▶ Task to carry out
Repeat the data exactly, leaving out any image.

(Dataset excerpts)

--- START ---

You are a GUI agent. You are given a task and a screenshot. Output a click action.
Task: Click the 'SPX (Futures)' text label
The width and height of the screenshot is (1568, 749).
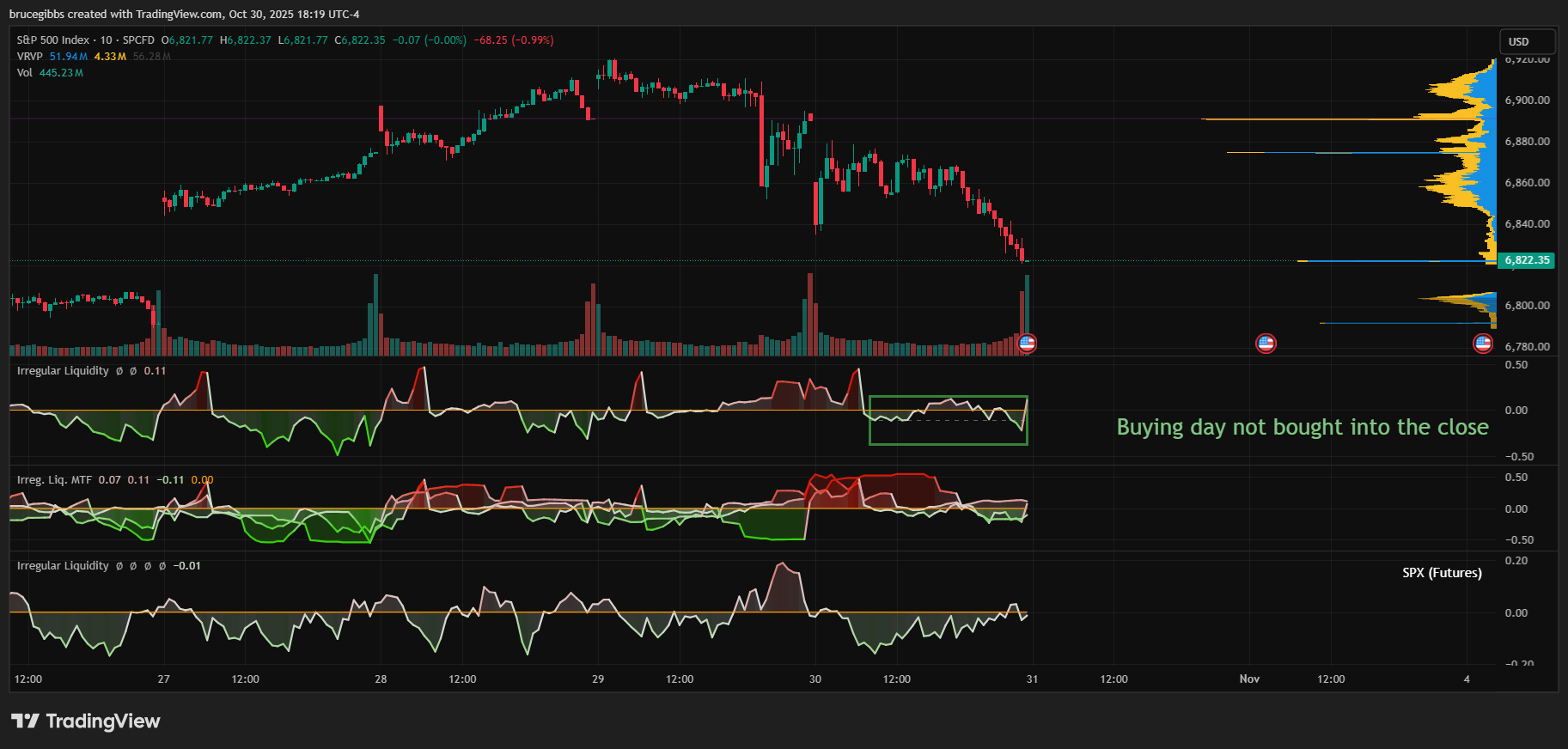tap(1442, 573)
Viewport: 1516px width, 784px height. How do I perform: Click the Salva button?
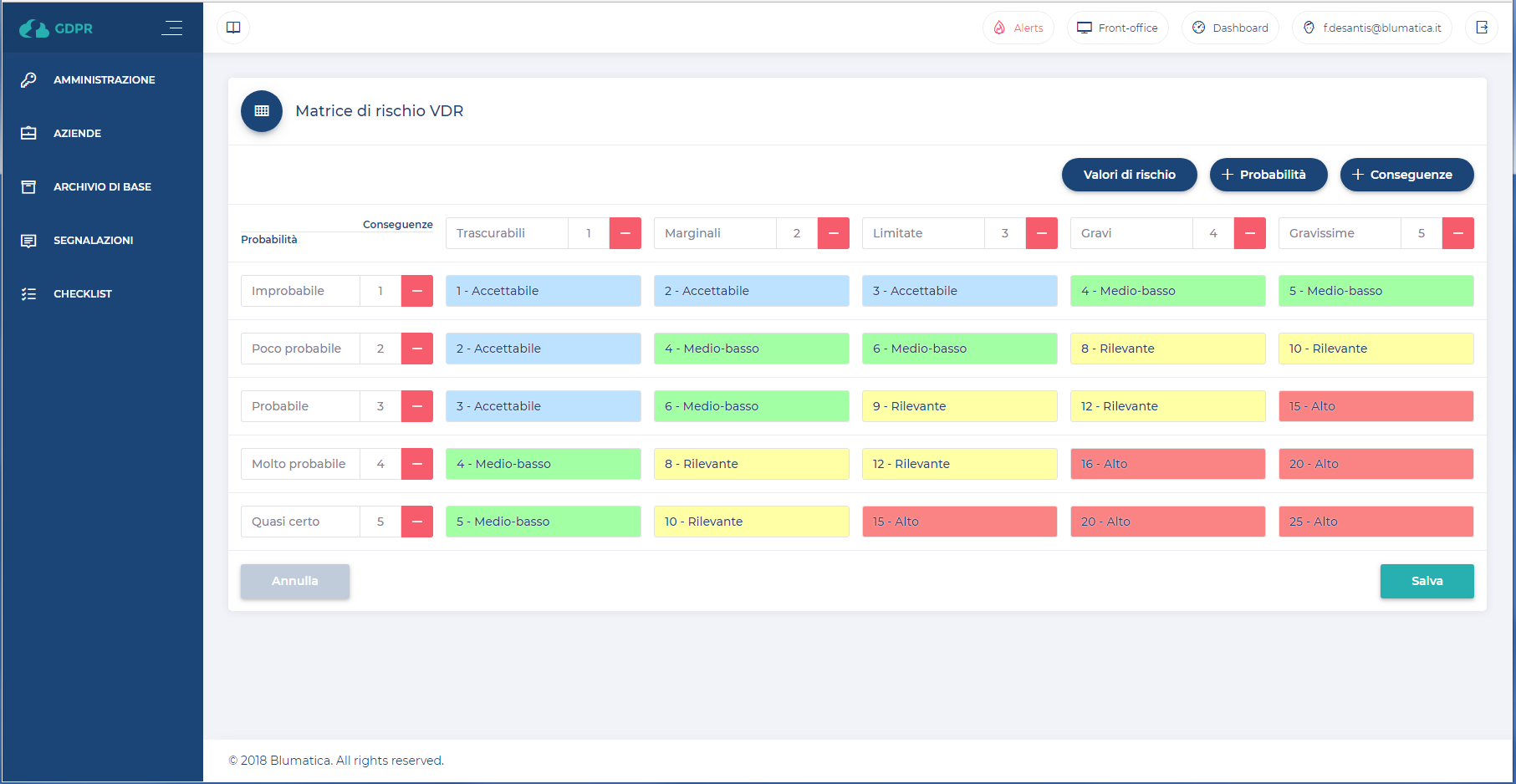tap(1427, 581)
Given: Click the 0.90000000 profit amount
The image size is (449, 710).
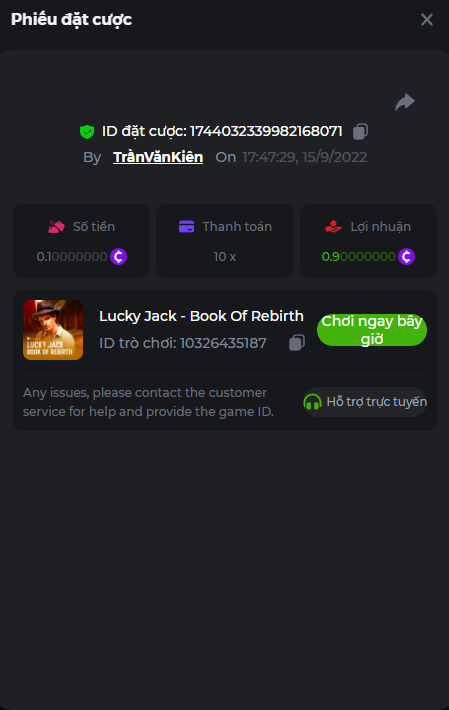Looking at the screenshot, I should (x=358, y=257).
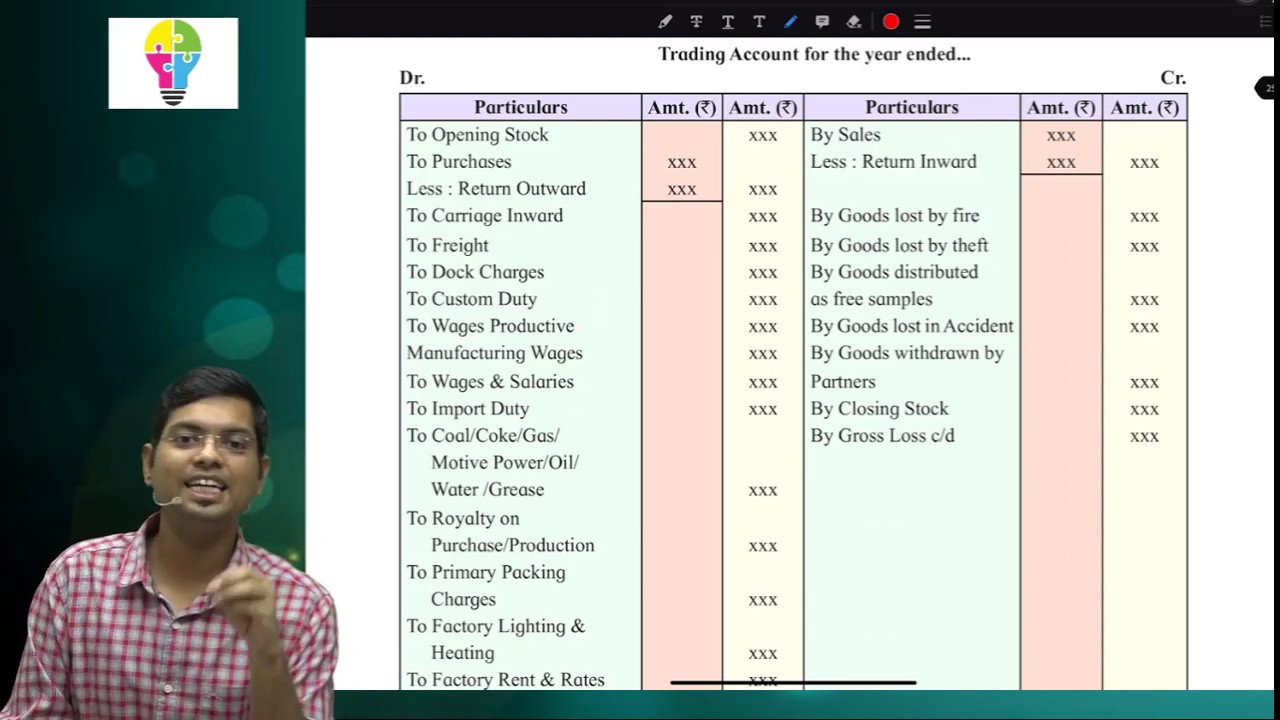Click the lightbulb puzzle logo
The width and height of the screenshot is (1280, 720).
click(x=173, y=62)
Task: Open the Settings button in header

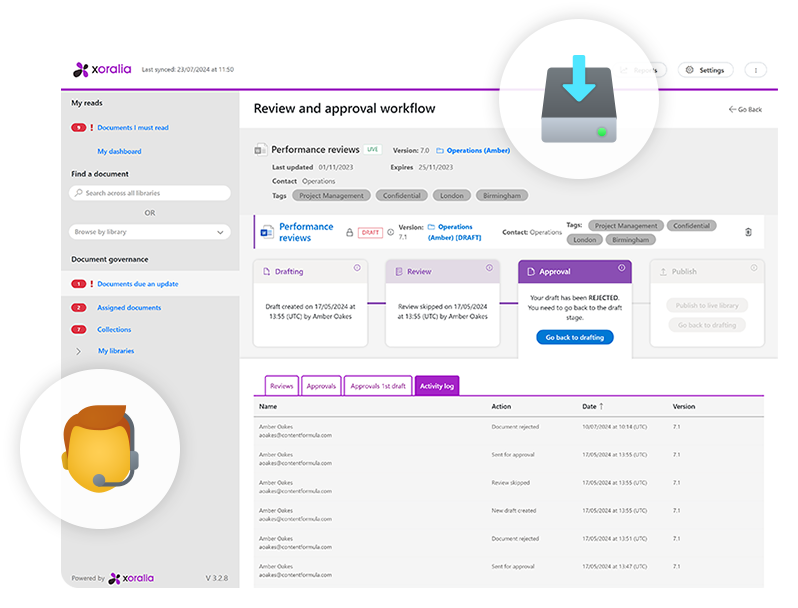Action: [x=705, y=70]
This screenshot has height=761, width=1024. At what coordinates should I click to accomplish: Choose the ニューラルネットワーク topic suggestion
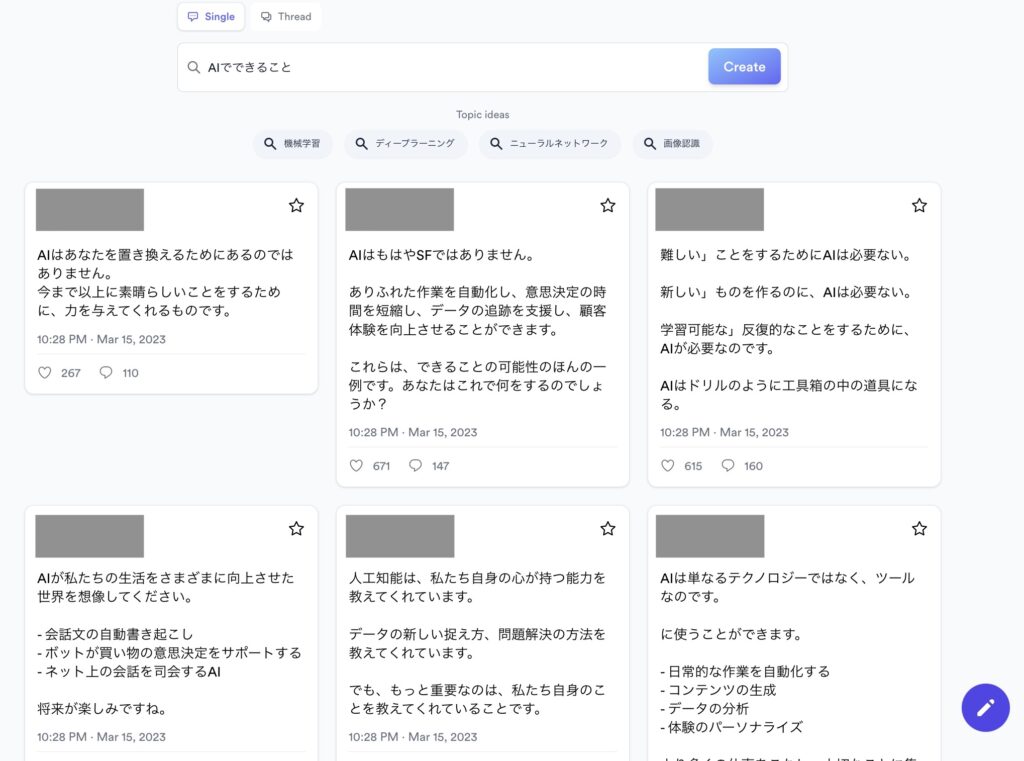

--- END ---

▶ Task result
You are a GUI agent. You are given a task and a screenshot. Output a click action.
Task: Click the 'SPX (Futures)' text label
The width and height of the screenshot is (1568, 749).
tap(1442, 573)
Viewport: 1516px width, 784px height. How do I perform: Click the Salva button?
tap(1427, 581)
Given: Click the 0.90000000 profit amount
The image size is (449, 710).
Looking at the screenshot, I should (x=358, y=257).
Click the lightbulb puzzle logo
The width and height of the screenshot is (1280, 720).
click(x=173, y=62)
Task: Open the Settings button in header

Action: [x=705, y=70]
This screenshot has height=761, width=1024. At what coordinates should I click to accomplish: Choose the ニューラルネットワーク topic suggestion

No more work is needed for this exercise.